The Polyphonic Spree – The Fragile Army
Institute Recordings / Indigo VÖ 24.08.2007
Es ist schon eine recht beeindruckende „Armee” von 24 Leuten, die als The Polyphonic Spree mit „The Fragile Army” ihr drittes Album abliefern. Mitbegründer ist Tim De Laughter, der die Gruppe zusammenhält und neben Julie Doyle auch für das Songwriting zuständig ist. Traten sie früher in bunten Gewändern auf, so haben sie diese jetzt, wie es sich für eine Army gehört, gegen schwarze Uniformen getauscht.
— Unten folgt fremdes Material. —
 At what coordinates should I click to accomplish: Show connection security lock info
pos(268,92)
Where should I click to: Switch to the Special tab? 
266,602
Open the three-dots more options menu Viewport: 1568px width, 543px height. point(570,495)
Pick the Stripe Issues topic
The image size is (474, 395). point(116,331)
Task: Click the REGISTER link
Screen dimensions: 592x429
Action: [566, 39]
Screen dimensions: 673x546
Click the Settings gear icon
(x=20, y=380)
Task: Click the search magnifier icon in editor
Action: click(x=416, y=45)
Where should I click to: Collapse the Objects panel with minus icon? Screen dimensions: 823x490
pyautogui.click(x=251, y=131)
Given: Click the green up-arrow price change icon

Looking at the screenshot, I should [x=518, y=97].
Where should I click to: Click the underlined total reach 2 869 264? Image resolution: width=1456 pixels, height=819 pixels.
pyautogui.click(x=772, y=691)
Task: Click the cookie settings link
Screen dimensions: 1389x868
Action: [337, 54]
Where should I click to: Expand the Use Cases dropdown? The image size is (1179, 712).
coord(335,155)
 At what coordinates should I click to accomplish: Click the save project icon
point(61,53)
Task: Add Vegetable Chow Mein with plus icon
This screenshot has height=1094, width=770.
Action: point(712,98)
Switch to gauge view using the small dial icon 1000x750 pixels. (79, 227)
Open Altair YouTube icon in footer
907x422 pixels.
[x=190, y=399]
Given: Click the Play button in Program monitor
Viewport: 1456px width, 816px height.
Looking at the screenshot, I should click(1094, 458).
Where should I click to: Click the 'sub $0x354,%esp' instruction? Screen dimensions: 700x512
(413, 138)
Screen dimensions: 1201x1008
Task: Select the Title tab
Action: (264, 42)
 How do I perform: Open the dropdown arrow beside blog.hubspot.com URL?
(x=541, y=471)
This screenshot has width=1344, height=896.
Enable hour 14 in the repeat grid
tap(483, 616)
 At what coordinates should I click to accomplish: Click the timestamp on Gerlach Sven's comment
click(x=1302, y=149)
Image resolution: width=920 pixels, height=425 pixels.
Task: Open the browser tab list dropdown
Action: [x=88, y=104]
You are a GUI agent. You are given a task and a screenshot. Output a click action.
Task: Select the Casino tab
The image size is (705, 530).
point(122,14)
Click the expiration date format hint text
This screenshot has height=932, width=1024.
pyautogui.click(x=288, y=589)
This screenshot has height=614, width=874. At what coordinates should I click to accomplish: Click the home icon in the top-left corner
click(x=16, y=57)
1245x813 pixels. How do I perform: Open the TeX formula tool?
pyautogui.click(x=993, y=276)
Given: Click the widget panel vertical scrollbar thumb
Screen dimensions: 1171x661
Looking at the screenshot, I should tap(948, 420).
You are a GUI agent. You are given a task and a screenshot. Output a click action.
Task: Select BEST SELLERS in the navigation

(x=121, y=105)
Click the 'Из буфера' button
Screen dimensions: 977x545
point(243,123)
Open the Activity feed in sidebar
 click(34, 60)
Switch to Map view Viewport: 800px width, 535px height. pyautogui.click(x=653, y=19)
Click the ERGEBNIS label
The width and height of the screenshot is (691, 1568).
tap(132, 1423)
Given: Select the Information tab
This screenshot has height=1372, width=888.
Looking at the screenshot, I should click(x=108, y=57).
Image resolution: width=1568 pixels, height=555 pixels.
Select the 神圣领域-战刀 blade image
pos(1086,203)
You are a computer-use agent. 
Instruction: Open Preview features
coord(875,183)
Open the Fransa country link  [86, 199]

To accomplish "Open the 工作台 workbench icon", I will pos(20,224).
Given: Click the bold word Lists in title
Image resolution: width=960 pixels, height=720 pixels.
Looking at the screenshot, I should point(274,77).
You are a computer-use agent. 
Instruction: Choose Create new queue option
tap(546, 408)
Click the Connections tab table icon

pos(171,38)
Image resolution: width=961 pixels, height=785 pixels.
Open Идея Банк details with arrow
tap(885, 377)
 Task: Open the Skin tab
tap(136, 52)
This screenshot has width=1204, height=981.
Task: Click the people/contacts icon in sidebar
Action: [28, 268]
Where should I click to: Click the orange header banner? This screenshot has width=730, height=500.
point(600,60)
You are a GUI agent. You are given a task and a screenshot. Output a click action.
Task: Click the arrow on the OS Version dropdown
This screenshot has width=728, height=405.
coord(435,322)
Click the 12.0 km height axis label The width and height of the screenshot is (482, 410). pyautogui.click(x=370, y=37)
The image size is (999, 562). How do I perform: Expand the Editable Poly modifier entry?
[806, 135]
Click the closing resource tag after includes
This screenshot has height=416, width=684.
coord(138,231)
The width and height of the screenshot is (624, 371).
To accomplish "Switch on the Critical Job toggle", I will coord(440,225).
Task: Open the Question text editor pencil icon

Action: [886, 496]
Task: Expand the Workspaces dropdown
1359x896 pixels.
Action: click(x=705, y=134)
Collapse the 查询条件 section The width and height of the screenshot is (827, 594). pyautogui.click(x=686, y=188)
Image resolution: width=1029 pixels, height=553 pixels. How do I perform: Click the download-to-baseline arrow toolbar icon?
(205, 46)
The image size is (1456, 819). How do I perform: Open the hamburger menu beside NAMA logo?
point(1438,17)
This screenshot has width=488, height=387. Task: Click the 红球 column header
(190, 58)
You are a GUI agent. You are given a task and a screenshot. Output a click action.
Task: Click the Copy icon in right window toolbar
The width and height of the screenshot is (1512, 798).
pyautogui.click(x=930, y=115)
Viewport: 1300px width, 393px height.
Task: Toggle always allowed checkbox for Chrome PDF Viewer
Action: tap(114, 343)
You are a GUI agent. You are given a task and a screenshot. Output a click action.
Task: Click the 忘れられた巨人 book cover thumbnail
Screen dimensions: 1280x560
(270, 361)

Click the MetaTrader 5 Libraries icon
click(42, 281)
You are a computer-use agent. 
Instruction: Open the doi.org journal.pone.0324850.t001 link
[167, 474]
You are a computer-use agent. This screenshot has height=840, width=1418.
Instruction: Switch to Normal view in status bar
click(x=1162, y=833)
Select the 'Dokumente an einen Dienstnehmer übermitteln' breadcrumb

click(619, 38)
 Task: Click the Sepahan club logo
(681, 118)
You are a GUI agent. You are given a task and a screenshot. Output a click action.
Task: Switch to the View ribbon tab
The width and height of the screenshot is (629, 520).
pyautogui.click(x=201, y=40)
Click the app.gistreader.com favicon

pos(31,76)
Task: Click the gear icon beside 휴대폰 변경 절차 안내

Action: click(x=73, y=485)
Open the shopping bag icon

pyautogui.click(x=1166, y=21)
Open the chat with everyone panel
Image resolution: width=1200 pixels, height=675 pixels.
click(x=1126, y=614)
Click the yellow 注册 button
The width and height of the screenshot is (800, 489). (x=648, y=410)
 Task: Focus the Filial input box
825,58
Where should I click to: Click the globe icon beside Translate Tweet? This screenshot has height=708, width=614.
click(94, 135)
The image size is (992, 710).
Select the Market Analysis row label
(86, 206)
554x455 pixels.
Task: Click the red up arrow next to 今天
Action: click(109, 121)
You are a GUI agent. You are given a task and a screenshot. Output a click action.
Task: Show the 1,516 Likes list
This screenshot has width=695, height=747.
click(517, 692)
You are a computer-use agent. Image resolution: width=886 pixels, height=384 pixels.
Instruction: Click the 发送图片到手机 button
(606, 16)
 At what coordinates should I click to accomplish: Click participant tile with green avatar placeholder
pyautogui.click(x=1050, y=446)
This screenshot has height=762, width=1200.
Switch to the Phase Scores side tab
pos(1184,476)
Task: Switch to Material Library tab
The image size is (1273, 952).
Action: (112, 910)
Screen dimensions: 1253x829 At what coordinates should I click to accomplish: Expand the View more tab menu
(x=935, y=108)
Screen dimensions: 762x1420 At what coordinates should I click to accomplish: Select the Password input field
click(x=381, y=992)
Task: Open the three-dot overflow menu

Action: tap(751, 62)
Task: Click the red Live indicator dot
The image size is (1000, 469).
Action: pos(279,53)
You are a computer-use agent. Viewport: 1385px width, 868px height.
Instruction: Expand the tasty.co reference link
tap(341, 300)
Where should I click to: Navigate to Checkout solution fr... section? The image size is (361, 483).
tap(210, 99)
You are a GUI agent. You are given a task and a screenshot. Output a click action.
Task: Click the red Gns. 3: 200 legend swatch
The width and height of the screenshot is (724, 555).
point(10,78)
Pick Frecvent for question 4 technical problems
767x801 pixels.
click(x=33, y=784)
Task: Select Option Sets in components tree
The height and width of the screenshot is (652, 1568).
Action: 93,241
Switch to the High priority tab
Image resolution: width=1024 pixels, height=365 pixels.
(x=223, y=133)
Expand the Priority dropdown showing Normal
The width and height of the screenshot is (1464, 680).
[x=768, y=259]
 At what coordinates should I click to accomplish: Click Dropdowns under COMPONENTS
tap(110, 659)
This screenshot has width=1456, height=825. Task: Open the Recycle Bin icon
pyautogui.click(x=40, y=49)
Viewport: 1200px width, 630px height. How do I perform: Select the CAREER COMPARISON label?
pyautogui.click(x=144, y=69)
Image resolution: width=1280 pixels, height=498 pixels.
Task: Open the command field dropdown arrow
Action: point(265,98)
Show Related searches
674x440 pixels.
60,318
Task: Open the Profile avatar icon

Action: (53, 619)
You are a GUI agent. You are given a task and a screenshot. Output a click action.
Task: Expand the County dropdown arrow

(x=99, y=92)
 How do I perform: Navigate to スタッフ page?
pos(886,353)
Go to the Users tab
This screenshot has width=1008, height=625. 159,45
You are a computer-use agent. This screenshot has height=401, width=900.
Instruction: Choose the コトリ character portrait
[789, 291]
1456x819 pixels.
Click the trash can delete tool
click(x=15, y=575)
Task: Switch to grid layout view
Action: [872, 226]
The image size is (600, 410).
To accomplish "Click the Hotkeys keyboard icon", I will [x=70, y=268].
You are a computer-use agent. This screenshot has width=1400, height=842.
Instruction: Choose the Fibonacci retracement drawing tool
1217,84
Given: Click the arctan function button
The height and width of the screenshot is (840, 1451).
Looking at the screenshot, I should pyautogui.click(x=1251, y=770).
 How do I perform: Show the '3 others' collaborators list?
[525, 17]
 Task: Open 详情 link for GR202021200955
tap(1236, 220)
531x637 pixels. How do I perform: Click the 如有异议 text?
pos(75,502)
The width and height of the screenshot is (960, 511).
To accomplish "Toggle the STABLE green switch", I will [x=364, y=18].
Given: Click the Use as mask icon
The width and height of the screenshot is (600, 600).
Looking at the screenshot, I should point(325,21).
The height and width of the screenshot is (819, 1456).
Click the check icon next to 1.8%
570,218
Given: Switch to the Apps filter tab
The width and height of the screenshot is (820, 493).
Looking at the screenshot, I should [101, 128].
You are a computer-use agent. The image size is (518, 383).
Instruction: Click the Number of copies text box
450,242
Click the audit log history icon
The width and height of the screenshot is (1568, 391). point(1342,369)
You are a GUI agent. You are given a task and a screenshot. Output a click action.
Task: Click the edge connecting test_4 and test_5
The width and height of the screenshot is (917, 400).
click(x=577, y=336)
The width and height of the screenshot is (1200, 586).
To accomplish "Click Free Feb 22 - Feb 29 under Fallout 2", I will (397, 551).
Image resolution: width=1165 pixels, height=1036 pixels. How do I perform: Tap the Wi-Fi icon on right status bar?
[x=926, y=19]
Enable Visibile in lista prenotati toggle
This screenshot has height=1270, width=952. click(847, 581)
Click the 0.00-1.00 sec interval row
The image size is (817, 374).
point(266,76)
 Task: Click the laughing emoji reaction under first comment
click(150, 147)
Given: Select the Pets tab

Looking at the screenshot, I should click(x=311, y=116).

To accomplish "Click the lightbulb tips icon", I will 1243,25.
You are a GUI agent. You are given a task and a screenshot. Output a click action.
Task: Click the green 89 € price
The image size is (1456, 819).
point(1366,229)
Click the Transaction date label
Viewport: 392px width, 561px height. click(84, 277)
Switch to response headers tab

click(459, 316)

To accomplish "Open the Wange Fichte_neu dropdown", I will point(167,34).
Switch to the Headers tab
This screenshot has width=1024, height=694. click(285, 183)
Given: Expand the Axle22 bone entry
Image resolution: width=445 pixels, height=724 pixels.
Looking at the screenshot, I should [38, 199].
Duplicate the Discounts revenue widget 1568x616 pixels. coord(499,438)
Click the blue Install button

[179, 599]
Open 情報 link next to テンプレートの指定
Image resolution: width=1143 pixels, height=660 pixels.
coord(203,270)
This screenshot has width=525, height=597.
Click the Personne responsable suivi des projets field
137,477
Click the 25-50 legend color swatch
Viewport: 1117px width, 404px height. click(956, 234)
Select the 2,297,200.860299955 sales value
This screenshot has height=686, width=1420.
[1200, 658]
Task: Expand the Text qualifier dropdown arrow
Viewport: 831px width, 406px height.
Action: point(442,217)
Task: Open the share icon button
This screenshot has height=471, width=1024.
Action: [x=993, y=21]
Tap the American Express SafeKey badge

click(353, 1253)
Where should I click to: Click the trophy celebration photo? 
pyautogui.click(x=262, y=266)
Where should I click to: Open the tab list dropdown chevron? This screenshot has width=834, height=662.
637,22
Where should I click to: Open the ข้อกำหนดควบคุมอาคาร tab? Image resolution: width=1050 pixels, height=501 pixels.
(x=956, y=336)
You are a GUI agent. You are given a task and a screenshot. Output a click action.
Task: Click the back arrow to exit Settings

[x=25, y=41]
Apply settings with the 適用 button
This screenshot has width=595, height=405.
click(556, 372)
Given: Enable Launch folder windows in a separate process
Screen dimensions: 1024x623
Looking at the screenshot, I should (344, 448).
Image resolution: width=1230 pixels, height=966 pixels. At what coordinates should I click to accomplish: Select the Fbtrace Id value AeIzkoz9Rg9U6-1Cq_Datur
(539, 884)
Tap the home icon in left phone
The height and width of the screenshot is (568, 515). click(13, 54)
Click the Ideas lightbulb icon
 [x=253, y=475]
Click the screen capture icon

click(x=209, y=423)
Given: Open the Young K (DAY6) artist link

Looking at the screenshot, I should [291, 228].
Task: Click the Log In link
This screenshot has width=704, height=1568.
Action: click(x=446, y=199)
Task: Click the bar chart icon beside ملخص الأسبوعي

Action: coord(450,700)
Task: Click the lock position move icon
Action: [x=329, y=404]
Musikalisch setzen sie das volle Programm ein. Über Chor, Keyboarder, Streicher, Bläser und sogar einem Theremin – Spezialisten ist alles vertreten. Das Pop/Pock-Ensemble aus Texas hat teils rockige Stücke, mit impulsiven Gitarren und derben Drums, wie „Get up and Go“, die einem zum mitmachen animieren, teils wieder ruhigere Tracks, wie „Younger Yesterday“ auf der CD. „Mental Cabaret“ oder „Guardanteed Nightlite“ sind dann schon eher poppiger gehalten. Es wird also nicht langweilig. Bei „We Crawl“, auch ein nachdenklicher Song, zeigt sich die ganze Instrumentalvielfalt, die The Polyphonic Spree zur Verfügung hat. Es sind alles sehr klangvolle, bewegende Songs, bei dem keiner dem anderen gleicht. Ein originelles, kreatives Werk. Empfehlenswert für Leute, die musikalisch in Richtung britischen Pop tendieren. Wertung 8/10.